Across the entries below, count the lines in which the word "screenshot" occurs. Reply with the count alone.

• _Given information_:
━━━━━━━━━━━━━━━━━━━━━━━━━━━━━━

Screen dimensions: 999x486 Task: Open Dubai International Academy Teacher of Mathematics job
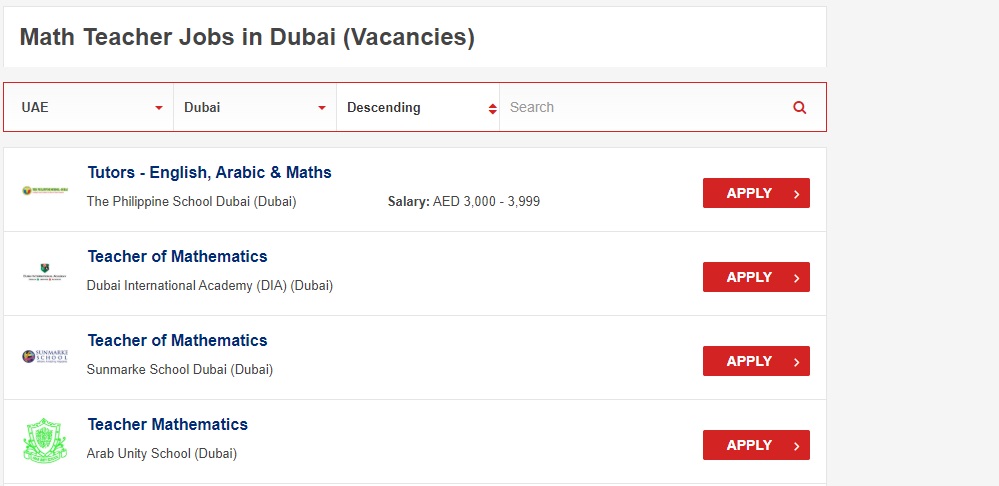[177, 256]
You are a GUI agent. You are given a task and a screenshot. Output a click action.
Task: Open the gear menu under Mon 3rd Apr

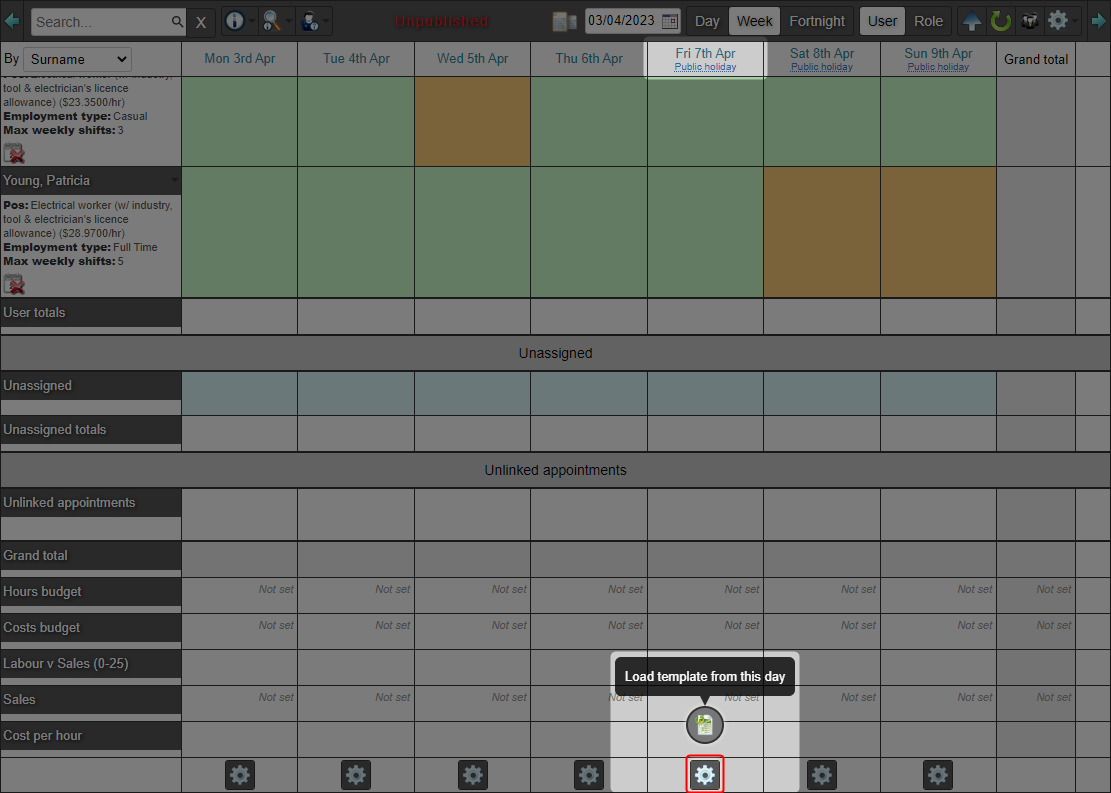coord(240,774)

━━━━━━━━━━━━━━━━━━━━━━━━━━━━━━

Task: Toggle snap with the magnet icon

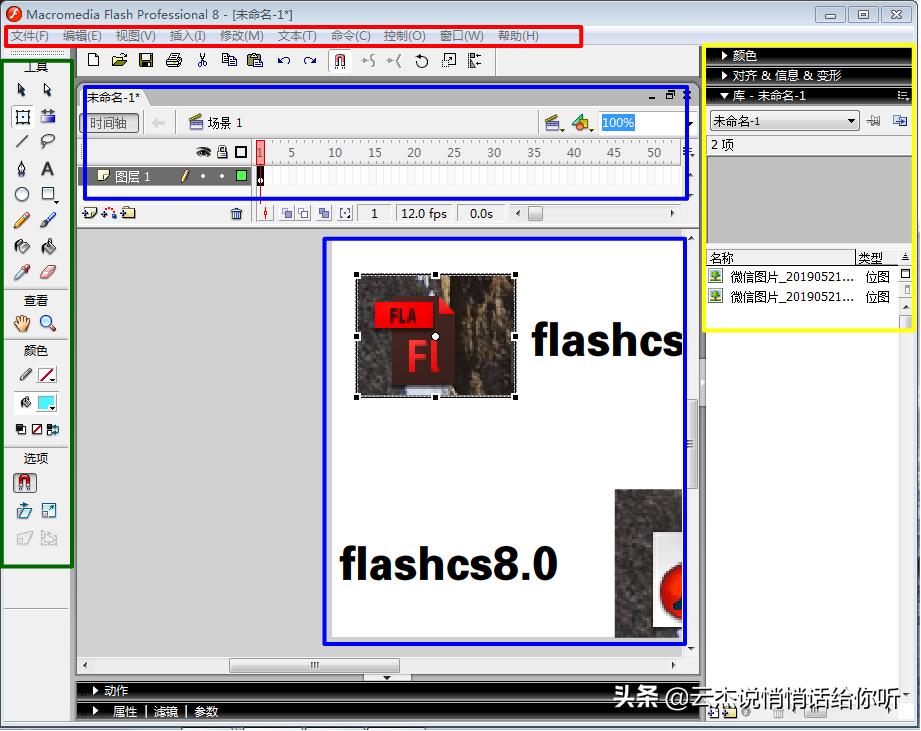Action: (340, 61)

━━━━━━━━━━━━━━━━━━━━━━━━━━━━━━

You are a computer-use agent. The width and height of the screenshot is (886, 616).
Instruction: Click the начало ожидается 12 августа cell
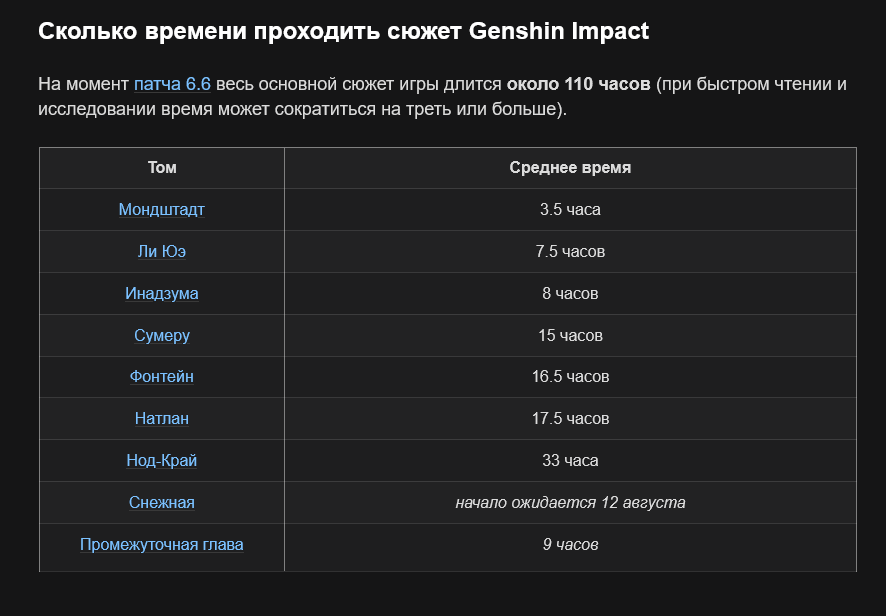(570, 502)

━━━━━━━━━━━━━━━━━━━━━━━━━━━━━━

• _Answer below_:
2